Apple of one’s eye
(PW)
Someone special, usually a son or daughter
Although he loves his son, his daughter is the apple of his eye.
(MW)
one that is highly cherished
(usingEnglish)
Something or, more often, someone that is very special to you is the 'apple of your' eye.
(thePhraseFinder)
Meaning
Originally meaning the central aperture of the eye. Figuratively it is something, or more usually someone, cherished above others.
Origin
'The apple of my eye' is exceedingly old and first appears in Old English in a work attributed to King Aelfred (the Great) of Wessex, AD 885, entitled Gregory's Pastoral Care.
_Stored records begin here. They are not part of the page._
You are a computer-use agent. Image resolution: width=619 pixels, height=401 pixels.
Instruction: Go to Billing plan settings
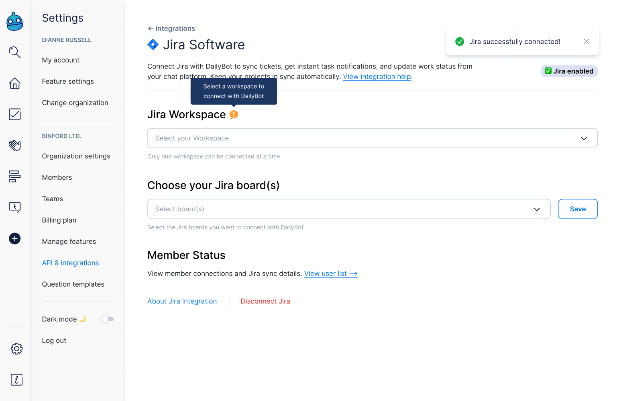tap(59, 220)
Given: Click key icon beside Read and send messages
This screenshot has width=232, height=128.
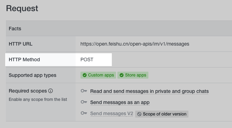Looking at the screenshot, I should [84, 91].
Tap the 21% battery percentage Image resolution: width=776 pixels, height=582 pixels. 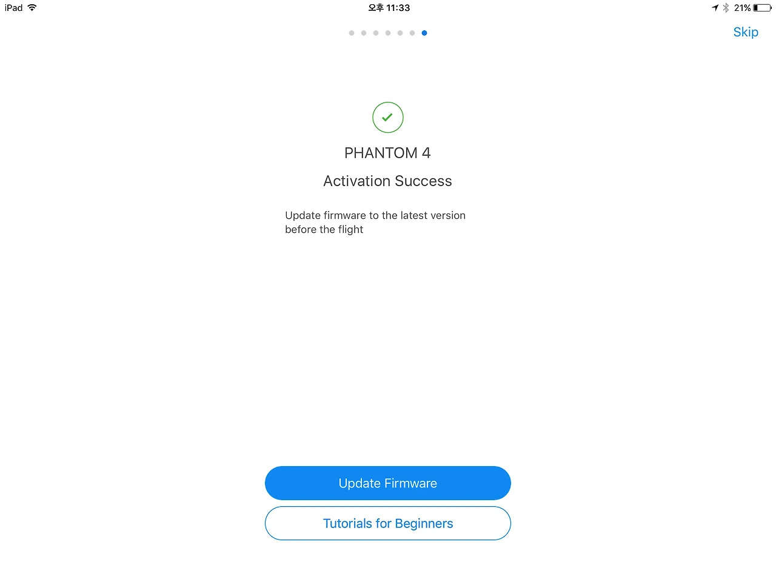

Shakespeare used the phrase in A Midsummer Night’s Dream, 1600:
Flower of this purple dye,
Hit with Cupid’s archery,
Sink in apple of his eye
It also appears several times in the Bible, for example, Deuteronomy 32:10 (King James Version, 1611)
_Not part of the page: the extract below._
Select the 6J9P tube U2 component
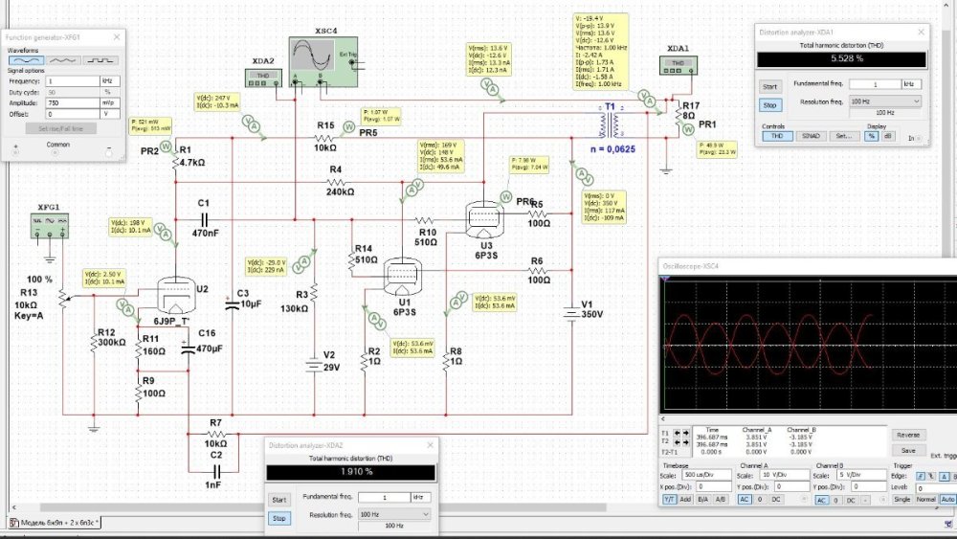click(176, 294)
He found him in a desert land, and in the waste howling wilderness; he led him about, he instructed him, he kept him as the apple of his eye.
and Zechariah 2:8:
For thus saith the LORD of hosts; After the glory hath he sent me unto the nations which spoiled you: for he that toucheth you toucheth the apple of his eye.
The phrase was known from those early sources but became more widely used in the general population when Sir Walter Scott included it in the popular novel Old Mortality, 1816:
"Poor Richard was to me as an eldest son, the apple of my eye."
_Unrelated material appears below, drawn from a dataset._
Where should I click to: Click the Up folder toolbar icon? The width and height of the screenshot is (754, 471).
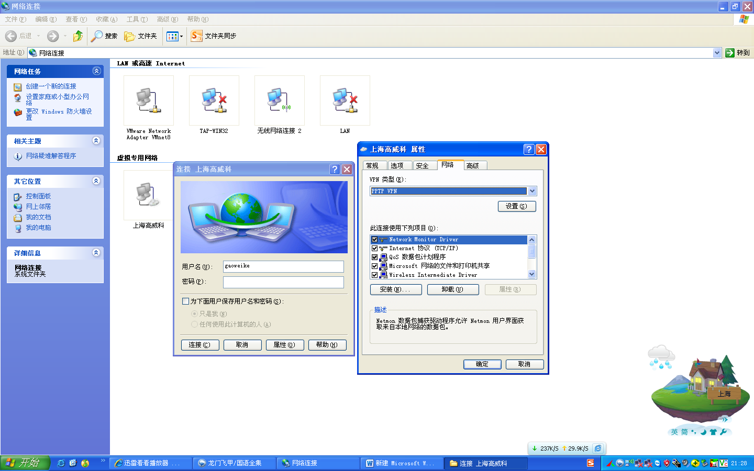pyautogui.click(x=78, y=36)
See also - phrases coined by Sir Walter Scott.
There are many sources for the phrases and sayings that colour our language. One important source is the Bible, from which we get 'by the skin of your teeth', 'from strength to strength' and many more. Whether we view these as English phrases is debatable as the first English translation of the Bible was a thousand years or more after the writing of the original biblical texts. Wycliffe's translation, circa 1392, is the first version that brought the Bible to the English-speaking world - apart from that small number of scholars who had read the previous Latin versions and discussed them in English. Whatever we think about the Englishness of translated biblical phrases even they pale next to the single most prolific coiner of English - Shakespeare. To use his own words from All's Well That Ends Well:
A man in all the world's new fashion planted,
That hath a mint of phrases in his brain;
The list of phrases coined by the Bard of Avon is very long - 'foul play' and 'fair play', 'in a pickle' and 'in stitches', 'high time' and lie low' and many more.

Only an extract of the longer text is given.